= Exercise details =
Return, exactly as written, the line containing "Task: Choose the password Bxt_eSo9" and every line after it to the end of the records below, with no pictures.

= Information shown =
____________
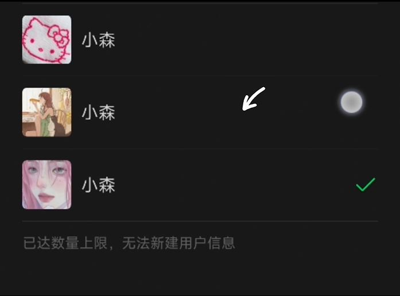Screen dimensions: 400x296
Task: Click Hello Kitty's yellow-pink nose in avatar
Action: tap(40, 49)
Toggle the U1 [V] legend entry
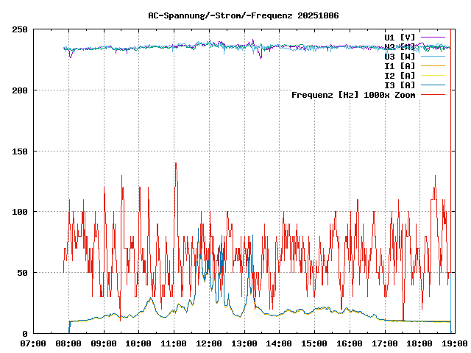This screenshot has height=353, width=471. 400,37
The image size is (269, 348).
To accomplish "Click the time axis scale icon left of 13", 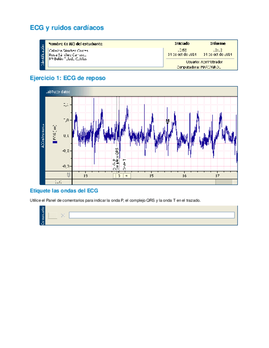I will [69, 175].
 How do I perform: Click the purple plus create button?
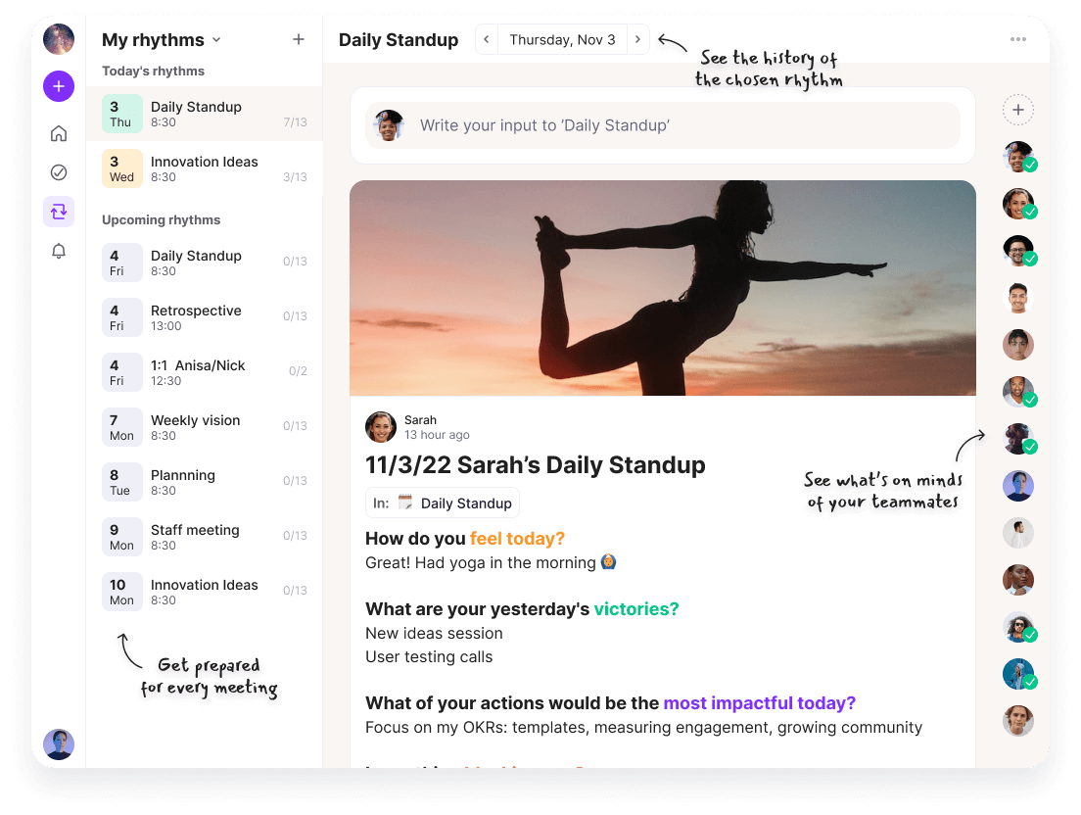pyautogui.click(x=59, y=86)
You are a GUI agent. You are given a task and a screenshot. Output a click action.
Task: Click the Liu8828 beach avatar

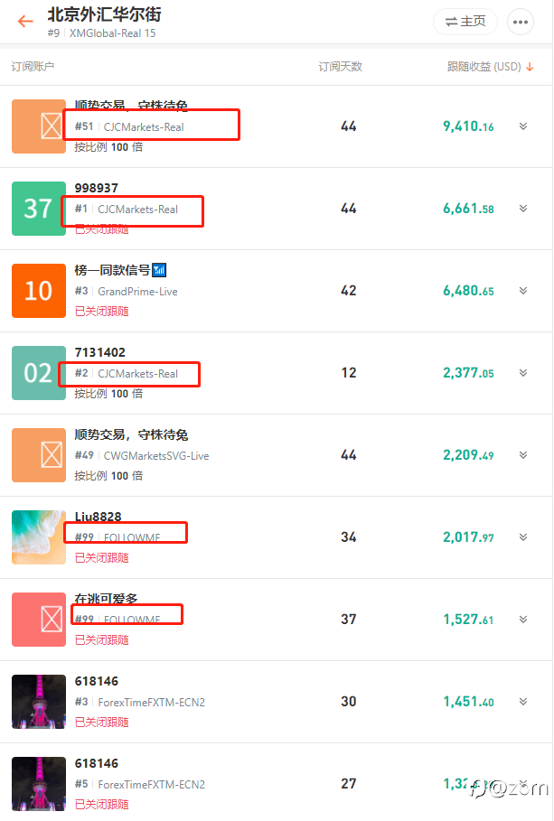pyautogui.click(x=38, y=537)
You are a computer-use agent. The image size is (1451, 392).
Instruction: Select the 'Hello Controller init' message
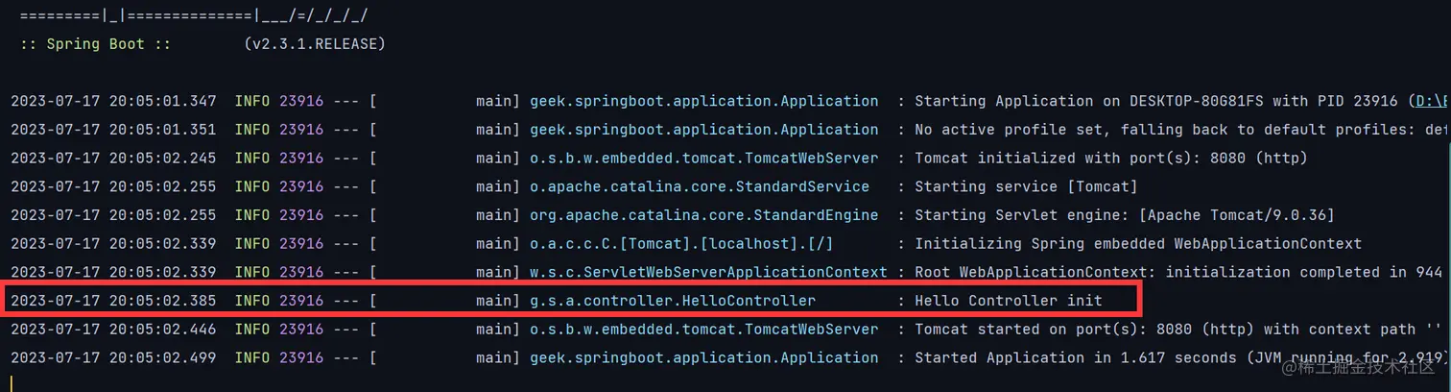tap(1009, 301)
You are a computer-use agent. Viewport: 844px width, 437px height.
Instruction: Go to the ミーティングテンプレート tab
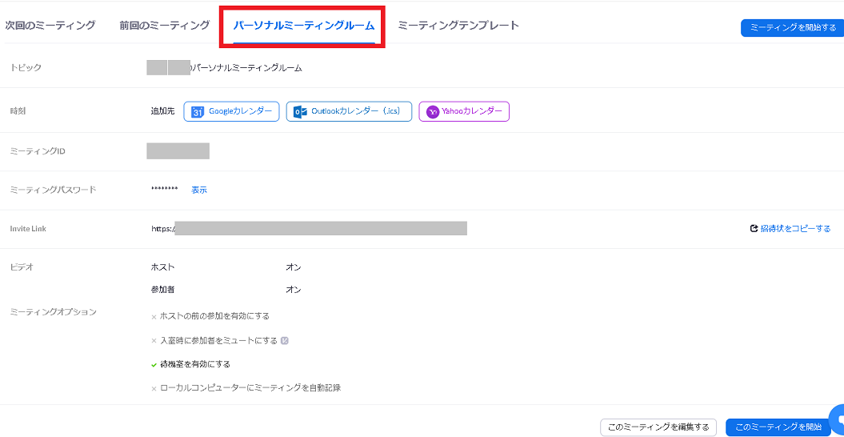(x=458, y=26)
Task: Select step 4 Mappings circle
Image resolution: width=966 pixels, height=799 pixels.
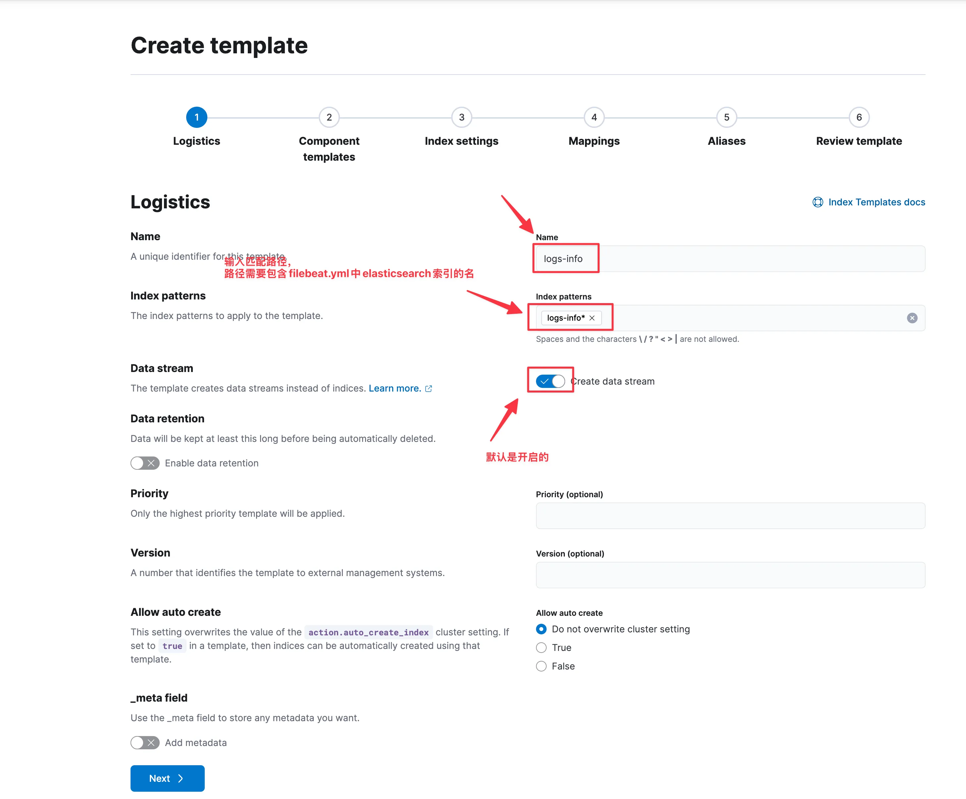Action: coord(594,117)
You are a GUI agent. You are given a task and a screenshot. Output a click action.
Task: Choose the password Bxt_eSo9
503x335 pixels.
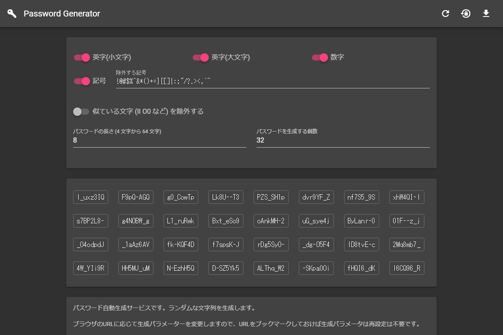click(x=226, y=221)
____________
= Exercise output =
Task: Choose the password Bxt_eSo9
503x335 pixels.
click(x=226, y=221)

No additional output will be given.